Section of Cardiology, Baylor College of Medicine, 1 Baylor Plaza, Houston, TX, 77030, USA.
Icahn School of Medicine at Mount Sinai, The the Zena and Michael A. Wiener Cardiovascular Institute, Mount Sinai Heart, New York, NY, USA.
Sci Rep. 2021 Apr 26;11(1):8992. doi: 10.1038/s41598-021-88172-0.

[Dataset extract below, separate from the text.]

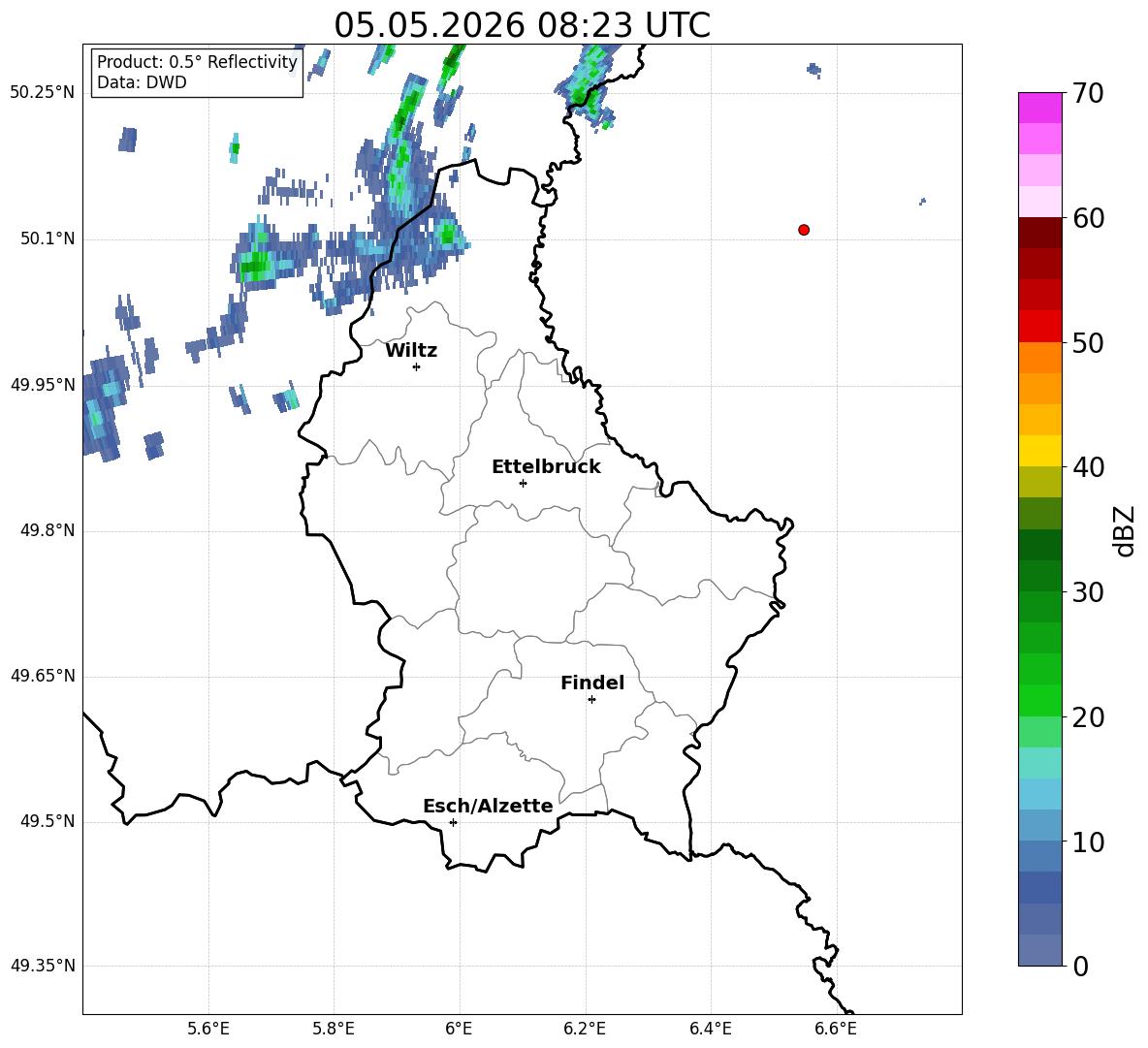This screenshot has width=1148, height=1048.
Task: Click the 50.1°N latitude tick label
Action: (43, 238)
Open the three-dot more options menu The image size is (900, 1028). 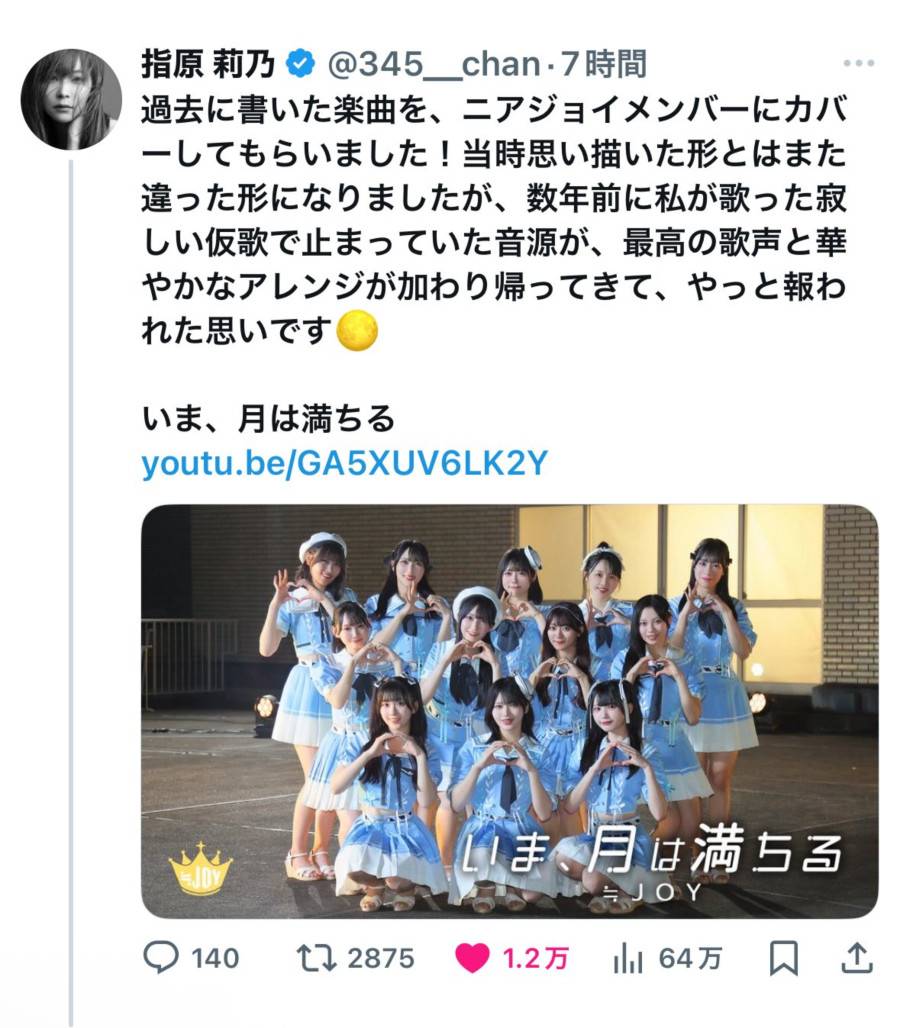(859, 63)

Machine learning (ML) and deep learning (DL) can successfully predict high prevalence events in very large databases (big data), but the value of this methodology for risk prediction in smaller cohorts with uncommon diseases and infrequent events is uncertain. The clinical course of spontaneous coronary artery dissection (SCAD) is variable, and no reliable methods are available to predict mortality. Based on the hypothesis that machine learning (ML) and deep learning (DL) techniques could enhance the identification of patients at risk, we applied a deep neural network to information available in electronic health records (EHR) to predict in-hospital mortality in patients with SCAD. We extracted patient data from the EHR of an extensive urban health system and applied several ML and DL models using candidate clinical variables potentially associated with mortality. We partitioned the data into training and evaluation sets with cross-validation. We estimated model performance based on the area under the receiver-operator characteristics curve (AUC) and balanced accuracy. As sensitivity analyses, we examined results limited to cases with complete clinical information available. We identified 375 SCAD patients of which mortality during the index hospitalization was 11.5%. The best-performing DL algorithm identified in-hospital mortality with AUC 0.98 (95% CI 0.97-0.99), compared to other ML models (P < 0.0001). For prediction of mortality using ML models in patients with SCAD, the AUC ranged from 0.50 with the random forest method (95% CI 0.41-0.58) to 0.95 with the AdaBoost model (95% CI 0.93-0.96), with intermediate performance using logistic regression, decision tree, support vector machine, K-nearest neighbors, and extreme gradient boosting methods. A deep neural network model was associated with higher predictive accuracy and discriminative power than logistic regression or ML models for identification of patients with ACS due to SCAD prone to early mortality.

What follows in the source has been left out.